** start of Raw data **

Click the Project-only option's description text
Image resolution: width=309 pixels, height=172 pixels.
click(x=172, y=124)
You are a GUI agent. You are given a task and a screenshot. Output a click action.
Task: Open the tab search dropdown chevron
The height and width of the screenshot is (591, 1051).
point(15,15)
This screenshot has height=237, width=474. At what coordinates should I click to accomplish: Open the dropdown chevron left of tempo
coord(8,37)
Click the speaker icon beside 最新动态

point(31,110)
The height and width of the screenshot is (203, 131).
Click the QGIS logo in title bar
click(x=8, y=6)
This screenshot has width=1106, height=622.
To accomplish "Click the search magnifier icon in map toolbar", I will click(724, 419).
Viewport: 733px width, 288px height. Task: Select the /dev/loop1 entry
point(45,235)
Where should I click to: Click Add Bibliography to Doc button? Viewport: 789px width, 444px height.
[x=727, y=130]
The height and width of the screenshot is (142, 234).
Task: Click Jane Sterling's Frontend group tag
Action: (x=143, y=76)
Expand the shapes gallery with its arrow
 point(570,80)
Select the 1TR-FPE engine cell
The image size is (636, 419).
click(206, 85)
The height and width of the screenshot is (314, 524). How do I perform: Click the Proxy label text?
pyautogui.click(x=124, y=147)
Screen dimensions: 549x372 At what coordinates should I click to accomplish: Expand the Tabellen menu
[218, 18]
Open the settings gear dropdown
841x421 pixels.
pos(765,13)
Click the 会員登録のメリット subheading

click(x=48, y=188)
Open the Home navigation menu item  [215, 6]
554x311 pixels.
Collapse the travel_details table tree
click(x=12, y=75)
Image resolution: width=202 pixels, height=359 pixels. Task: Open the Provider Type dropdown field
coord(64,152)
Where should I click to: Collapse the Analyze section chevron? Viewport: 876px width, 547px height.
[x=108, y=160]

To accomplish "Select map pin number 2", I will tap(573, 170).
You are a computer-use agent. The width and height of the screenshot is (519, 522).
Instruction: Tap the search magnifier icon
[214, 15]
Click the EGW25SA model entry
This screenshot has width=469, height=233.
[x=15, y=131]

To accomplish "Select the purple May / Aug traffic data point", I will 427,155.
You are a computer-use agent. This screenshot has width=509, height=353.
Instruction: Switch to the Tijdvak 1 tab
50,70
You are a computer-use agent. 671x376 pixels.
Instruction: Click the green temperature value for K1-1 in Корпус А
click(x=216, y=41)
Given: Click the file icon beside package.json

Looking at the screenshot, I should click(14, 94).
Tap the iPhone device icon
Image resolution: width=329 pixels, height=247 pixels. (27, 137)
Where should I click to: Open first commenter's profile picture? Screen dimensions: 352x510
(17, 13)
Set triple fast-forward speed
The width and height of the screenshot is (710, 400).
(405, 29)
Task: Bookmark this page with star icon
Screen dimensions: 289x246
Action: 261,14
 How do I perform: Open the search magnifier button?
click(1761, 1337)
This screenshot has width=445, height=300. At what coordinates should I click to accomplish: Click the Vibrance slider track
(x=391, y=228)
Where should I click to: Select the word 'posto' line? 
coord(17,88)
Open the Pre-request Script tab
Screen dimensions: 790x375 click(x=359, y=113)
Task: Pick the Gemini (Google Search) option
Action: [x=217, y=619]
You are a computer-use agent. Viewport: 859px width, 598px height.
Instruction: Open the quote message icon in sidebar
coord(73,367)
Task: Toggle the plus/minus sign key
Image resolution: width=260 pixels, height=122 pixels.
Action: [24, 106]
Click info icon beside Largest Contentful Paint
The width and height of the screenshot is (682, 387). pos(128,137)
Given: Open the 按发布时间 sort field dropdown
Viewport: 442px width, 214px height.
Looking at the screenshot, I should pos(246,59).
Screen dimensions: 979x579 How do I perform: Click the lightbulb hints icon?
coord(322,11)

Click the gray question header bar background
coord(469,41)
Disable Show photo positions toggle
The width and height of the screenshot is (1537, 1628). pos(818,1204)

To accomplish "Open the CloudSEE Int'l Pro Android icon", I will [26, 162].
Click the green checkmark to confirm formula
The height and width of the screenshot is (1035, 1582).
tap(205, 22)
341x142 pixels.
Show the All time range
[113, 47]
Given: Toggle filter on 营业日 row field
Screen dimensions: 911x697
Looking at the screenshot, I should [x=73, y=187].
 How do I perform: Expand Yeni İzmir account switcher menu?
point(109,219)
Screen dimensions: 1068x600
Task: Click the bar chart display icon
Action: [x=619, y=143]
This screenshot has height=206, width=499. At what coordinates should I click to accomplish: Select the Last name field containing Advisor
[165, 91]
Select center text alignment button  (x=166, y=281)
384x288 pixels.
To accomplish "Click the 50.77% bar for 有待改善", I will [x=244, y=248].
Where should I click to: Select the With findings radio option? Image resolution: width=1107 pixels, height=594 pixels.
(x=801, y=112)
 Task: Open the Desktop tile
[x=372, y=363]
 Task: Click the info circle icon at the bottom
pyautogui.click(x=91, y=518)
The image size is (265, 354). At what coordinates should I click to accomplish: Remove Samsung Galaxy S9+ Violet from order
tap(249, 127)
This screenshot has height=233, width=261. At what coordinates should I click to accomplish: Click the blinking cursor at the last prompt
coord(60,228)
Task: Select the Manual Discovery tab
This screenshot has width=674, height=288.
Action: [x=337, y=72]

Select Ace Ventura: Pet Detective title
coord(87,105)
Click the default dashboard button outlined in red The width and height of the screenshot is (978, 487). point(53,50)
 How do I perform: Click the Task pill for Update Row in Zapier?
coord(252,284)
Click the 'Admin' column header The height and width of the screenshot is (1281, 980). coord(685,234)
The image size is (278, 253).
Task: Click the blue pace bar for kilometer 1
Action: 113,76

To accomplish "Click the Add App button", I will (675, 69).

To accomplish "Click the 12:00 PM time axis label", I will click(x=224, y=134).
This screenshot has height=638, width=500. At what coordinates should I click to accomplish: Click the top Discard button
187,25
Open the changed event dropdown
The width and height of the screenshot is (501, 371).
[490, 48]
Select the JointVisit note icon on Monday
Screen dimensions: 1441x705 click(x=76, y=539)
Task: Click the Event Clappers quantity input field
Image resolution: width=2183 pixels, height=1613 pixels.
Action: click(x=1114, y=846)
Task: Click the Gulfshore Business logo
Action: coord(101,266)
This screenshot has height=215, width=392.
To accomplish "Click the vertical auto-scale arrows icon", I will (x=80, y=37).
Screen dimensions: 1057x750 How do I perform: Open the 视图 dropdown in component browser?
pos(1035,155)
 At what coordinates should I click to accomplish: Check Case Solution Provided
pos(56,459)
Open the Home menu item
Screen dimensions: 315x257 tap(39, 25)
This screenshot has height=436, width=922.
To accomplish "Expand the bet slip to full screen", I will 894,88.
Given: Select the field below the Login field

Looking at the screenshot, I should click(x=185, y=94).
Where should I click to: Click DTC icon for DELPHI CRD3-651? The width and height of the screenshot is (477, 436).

** end of Raw data **

The request:
Count the lines in the entries above that contain the string "dropdown". Reply with the number alone.

Solution for this exercise:
7